When AI Meets Retail: Opening New Possibilities

While the emergence of ChatGTP has pushed artificial intelligence (AI) into the headlines, this technology has been used for some time in retail environments to help us better understand consumer behavior, spot trends, and optimize the customer experience.

In fact, the market value of AI in retail is expected to be over $31 Billion by 2028, according to Fortune Business Insights.

Already, retail chains such as Lowe’s and Kroger are using AI simulations to optimize store layouts, improve merchandising, and design easier and faster checkout.

AI has also been central to helping the new “grab and go” autonomous shopping experiences that proliferated during the pandemic. (Just think of the unmanned convenience shops and food stands that are now commonplace in airports.) Without smart cabinets, AI-enabled shopping carts and checkout stations, this new autonomous model would not be possible.

At the most accessible level, AI is helping smaller retailers communicate with their customers online. In fact, you may already be using a chatbot to answer common questions on your website. What’s more, some e-commerce sites are incorporating virtual dressing room technologies that allow customers to visualize and style products on models that resemble their shape and size.

Fashion Forward

In the fashion world, AI is now going even further by helping some vendors generate designs based on customer feedback, as well as track market trends and other data.
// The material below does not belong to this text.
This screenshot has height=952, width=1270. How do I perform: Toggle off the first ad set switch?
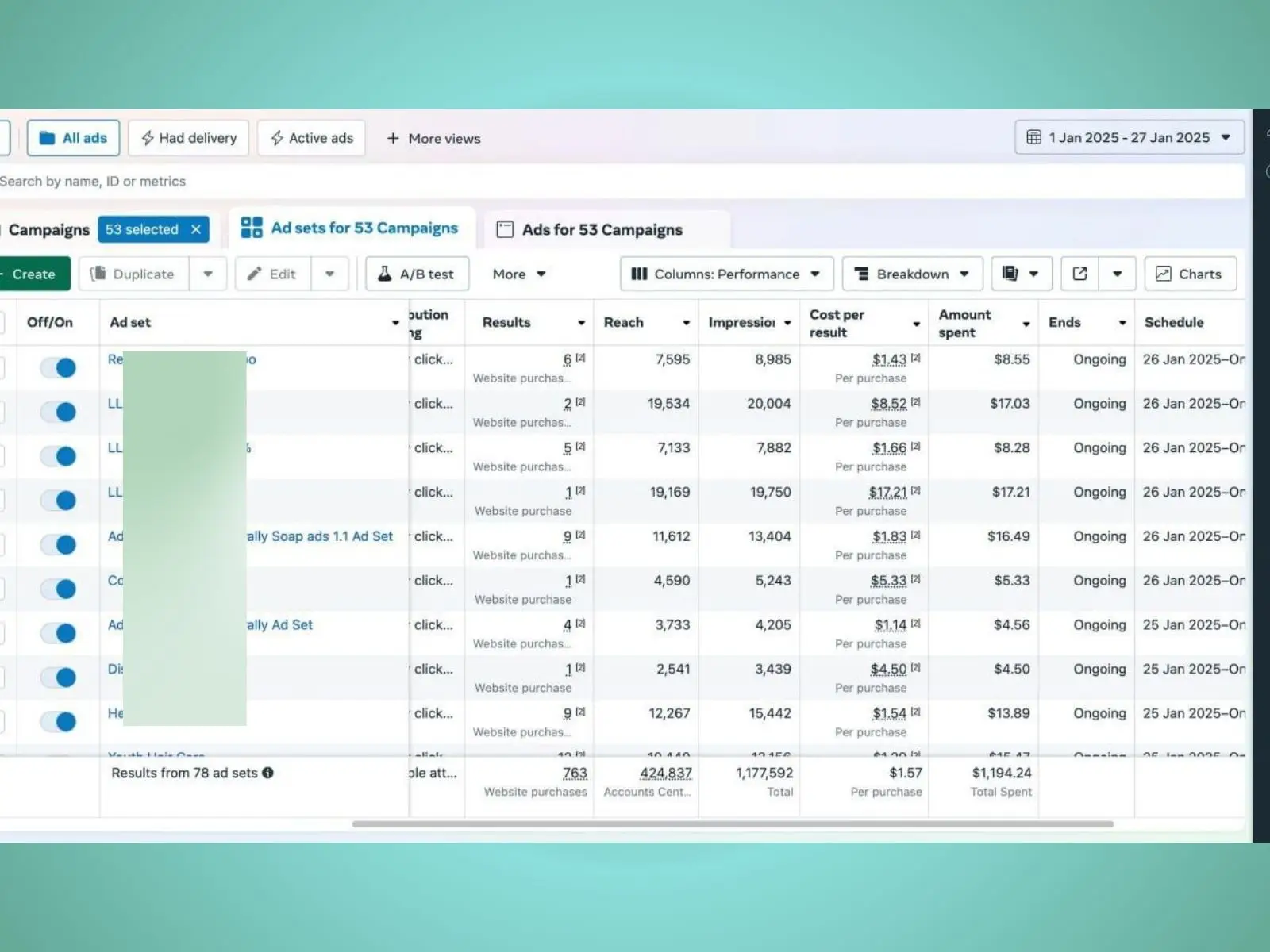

One innovator in the space is a company called Fashable AI, which puts together neural networks to take in trend, clothing, and style data from a variety of sources. The technology can then parse what is going in and out of style to create digital AI collections (see pic above as example.). It also gives designers the ability to show their designs to customers and gauge demand before they manufacture.

Smarter Planning

In addition to creating new ways of seeing the retail world, AI can also help us get better at how we analyze our in-store data. As professional planners, we know that the more and better data we collect, the better we’ll be at creating accurate forecasts. This helps us improve sell-through rates, margin, and cash flow.

Our custom planning software has a lot of intelligence built in, since it incorporates both merchandising best practices and decades of retail experience in its algorithms. But as far as AI is concerned, we are looking at new tools that allow us to look at the data in a fresh way. One is a data visualization tool called Tableau, which can help us uncover insights and improve prediction capabilities.

“Using AI can definitely make us smarter, but we can’t overlook the value of lived experience when it comes to retail cycles in specialty stores,” says Blacks’ Founder Steve Pruitt. After all, data is always backward looking and to see the future we need to blend past information with reasonable estimates for what will come next, he adds.

Fortunately, with tools like Tableau we can start to take in important contextual data in the wider world to help us understand what’s happening in our stores. For example, it can help us see the enthusiasm and energy around certain trends and retail locations.

Although recent headlines about AI have made the technology sound like something to fear—by giving human jobs to robots, for instance — at least in the retail world AI opens the door to a lot of interesting possibilities.

“We will continue to invest in technology tools that help us get better at what we do, and AI is one of them,” Pruitt says.